→ Action item
Would you give again, exactly, the lines running from the line with "A WordPress Commenter (130, 2100)" to the end of the data below, both included?

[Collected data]

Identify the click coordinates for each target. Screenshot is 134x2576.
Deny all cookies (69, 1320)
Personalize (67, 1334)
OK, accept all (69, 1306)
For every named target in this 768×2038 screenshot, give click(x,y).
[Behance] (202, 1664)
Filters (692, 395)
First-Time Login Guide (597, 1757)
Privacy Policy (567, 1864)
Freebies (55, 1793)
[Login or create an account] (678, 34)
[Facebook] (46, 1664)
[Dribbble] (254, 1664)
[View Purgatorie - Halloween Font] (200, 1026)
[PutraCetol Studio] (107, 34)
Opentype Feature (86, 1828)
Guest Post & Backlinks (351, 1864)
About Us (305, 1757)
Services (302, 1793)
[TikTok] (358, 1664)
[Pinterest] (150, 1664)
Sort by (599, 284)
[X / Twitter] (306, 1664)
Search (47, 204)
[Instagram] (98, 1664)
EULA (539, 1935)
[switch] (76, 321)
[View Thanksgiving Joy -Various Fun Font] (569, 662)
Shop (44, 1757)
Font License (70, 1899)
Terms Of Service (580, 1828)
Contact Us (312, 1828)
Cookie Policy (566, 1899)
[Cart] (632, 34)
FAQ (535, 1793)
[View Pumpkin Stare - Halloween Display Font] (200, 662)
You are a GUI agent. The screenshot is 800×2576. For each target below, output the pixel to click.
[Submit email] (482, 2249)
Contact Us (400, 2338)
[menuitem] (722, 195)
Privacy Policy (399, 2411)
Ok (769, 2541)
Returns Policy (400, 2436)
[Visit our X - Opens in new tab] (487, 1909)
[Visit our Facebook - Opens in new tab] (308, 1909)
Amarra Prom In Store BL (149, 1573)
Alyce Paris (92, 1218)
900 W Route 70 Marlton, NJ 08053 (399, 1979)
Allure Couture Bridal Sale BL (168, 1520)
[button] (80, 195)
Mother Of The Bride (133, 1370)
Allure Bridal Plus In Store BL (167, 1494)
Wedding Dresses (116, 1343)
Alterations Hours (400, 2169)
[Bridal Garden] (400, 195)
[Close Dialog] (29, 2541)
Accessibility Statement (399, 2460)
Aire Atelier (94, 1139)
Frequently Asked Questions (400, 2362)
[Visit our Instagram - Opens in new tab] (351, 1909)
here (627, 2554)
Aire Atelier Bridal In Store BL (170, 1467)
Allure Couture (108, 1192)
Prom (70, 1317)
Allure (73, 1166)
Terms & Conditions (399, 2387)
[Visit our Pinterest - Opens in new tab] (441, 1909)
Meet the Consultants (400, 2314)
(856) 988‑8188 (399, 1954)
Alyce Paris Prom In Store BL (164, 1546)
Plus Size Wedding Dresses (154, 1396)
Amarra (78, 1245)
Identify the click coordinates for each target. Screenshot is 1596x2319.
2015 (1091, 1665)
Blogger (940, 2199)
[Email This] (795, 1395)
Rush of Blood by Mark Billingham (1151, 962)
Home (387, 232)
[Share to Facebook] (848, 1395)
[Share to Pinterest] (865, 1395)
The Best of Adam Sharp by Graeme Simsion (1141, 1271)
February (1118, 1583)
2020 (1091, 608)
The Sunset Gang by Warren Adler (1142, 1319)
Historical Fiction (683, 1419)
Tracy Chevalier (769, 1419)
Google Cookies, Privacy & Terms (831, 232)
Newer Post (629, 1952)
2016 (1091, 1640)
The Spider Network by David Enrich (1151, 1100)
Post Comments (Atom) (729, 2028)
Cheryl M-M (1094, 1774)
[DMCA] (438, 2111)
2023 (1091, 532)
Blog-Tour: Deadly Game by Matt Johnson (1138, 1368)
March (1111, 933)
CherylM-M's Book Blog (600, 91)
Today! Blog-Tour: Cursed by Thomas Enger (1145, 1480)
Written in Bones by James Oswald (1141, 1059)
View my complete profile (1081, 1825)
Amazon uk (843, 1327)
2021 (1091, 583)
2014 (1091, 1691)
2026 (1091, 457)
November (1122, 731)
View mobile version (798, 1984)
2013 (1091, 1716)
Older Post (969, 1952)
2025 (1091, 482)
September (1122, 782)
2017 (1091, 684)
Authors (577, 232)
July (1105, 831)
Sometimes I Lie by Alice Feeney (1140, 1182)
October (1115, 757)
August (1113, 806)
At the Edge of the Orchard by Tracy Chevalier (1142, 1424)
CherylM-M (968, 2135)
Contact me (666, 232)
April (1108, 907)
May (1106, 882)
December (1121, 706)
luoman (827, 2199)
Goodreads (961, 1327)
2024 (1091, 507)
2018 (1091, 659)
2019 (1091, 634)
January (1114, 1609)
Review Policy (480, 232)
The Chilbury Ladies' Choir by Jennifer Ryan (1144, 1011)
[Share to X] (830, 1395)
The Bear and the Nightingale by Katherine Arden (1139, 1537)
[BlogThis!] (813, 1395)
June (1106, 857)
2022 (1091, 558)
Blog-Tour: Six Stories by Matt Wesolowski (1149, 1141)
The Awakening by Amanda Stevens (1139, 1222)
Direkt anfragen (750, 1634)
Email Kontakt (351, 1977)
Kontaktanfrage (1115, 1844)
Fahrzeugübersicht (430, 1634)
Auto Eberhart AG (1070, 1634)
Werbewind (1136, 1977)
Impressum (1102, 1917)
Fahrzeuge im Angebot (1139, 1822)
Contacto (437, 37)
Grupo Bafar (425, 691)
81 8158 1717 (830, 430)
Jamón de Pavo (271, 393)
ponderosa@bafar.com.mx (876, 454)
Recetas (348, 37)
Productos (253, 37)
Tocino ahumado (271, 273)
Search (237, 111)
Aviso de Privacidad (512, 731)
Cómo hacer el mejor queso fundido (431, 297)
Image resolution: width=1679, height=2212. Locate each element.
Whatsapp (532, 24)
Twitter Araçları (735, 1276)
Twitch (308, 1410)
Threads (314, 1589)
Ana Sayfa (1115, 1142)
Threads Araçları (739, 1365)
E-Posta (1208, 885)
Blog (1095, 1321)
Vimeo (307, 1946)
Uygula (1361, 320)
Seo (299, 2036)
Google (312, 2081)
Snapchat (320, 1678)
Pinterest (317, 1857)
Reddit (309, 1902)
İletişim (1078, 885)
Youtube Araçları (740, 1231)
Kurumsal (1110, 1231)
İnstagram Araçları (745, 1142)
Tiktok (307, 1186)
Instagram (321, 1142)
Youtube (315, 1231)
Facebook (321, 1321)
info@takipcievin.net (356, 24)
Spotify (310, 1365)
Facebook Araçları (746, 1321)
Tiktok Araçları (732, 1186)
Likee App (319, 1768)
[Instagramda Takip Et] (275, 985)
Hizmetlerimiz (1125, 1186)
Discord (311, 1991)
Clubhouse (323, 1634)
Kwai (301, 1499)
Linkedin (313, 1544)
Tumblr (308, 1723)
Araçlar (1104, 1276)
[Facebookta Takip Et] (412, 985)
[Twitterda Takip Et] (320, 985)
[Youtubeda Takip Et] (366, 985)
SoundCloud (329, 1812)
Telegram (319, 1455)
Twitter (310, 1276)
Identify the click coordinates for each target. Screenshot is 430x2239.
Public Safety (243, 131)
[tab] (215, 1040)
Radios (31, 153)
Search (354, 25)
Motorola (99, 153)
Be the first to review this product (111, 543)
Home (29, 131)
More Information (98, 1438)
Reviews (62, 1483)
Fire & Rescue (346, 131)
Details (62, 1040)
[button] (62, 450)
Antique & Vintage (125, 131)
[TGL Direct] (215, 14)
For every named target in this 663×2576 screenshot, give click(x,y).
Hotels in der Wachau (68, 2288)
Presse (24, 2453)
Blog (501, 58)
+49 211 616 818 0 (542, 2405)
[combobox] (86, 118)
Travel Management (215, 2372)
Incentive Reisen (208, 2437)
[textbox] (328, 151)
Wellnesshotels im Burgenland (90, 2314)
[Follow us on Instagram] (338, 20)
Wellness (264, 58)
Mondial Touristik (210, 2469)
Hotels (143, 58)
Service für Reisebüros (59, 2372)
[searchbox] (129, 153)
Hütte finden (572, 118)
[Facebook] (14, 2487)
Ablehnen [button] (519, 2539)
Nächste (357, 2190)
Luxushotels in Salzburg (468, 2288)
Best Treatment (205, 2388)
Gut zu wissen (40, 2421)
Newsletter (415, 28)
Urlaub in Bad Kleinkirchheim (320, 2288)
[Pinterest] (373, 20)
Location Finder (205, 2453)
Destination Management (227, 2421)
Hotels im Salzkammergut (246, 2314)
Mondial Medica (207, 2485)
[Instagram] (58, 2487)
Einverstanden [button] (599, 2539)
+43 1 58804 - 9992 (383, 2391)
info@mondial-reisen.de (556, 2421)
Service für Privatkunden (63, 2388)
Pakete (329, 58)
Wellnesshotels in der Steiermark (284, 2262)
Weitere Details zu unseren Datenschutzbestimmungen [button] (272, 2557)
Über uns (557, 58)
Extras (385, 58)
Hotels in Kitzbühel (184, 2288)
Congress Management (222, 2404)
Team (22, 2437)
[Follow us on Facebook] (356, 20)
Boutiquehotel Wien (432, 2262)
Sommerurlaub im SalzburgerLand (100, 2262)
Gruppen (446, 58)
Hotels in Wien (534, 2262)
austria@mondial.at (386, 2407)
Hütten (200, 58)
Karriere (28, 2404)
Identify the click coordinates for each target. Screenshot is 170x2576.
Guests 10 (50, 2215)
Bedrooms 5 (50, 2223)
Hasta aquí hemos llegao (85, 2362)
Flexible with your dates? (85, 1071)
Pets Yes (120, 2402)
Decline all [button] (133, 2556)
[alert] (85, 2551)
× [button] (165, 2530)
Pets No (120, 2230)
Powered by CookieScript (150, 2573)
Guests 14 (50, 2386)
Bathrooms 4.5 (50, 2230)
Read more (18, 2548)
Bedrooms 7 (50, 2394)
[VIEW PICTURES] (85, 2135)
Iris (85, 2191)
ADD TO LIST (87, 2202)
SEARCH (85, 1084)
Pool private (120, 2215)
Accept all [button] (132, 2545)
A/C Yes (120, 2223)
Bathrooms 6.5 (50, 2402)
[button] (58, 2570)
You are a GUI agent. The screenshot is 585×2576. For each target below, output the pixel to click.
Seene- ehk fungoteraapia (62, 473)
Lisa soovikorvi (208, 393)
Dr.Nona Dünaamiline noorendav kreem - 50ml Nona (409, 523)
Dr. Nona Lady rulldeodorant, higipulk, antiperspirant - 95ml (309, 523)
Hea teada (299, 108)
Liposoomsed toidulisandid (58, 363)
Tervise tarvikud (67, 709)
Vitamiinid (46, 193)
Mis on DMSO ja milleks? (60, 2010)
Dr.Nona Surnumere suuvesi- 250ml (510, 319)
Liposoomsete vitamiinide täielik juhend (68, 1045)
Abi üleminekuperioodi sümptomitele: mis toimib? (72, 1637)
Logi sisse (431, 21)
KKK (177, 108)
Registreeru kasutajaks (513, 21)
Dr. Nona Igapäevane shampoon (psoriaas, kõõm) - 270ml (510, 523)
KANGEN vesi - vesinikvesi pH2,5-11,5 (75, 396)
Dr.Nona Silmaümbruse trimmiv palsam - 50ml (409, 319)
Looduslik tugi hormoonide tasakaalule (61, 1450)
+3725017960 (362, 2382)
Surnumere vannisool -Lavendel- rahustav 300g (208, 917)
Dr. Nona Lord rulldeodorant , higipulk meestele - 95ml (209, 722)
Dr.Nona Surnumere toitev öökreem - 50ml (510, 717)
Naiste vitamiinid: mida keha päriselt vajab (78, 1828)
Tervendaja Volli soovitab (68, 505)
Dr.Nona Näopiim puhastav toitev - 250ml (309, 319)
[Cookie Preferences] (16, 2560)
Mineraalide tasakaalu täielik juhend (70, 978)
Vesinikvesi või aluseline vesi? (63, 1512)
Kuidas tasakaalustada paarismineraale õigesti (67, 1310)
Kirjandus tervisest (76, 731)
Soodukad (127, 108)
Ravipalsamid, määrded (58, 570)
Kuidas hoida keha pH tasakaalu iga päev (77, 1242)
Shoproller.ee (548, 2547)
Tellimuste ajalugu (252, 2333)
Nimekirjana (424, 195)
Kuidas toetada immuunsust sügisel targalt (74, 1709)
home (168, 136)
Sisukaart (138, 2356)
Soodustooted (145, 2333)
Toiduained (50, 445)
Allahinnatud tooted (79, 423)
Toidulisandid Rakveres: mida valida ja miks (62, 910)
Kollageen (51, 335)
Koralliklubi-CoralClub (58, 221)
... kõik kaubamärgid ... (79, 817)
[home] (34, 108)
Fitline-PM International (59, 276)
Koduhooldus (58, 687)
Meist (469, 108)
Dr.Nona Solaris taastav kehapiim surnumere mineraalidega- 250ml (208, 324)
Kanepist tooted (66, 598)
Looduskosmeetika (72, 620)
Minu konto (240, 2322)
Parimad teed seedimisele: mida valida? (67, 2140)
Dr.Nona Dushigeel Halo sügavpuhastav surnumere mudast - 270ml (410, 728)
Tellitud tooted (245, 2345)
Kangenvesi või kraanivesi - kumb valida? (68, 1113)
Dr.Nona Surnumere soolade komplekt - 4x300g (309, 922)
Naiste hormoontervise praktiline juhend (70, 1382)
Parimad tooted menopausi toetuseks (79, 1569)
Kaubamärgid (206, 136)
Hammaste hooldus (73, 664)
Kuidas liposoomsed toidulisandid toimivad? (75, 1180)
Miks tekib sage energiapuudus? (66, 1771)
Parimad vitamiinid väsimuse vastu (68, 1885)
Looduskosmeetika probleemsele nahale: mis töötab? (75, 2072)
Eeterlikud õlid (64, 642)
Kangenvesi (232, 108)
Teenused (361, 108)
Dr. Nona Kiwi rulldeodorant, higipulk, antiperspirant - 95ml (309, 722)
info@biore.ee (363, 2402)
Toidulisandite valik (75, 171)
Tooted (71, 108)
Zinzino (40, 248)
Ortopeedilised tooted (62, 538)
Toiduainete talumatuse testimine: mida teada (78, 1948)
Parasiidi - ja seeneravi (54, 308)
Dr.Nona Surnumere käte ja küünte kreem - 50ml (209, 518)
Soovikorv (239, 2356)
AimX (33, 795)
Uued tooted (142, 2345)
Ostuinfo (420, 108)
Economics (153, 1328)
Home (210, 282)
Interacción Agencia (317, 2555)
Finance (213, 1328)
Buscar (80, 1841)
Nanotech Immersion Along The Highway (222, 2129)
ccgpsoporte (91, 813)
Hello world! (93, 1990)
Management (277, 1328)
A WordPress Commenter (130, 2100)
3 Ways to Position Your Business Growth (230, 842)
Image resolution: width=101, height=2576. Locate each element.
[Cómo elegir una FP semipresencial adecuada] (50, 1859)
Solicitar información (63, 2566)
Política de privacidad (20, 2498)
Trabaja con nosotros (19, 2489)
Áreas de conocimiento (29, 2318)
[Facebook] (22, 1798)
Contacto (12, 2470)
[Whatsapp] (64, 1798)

→ Solution
A WordPress Commenter (130, 2100)
3 Ways to Position Your Business Growth (230, 842)
Image resolution: width=101, height=2576. Locate each element.
[Cómo elegir una FP semipresencial adecuada] (50, 1859)
Solicitar información (63, 2566)
Política de privacidad (20, 2498)
Trabaja con nosotros (19, 2489)
Áreas de conocimiento (29, 2318)
[Facebook] (22, 1798)
Contacto (12, 2470)
[Whatsapp] (64, 1798)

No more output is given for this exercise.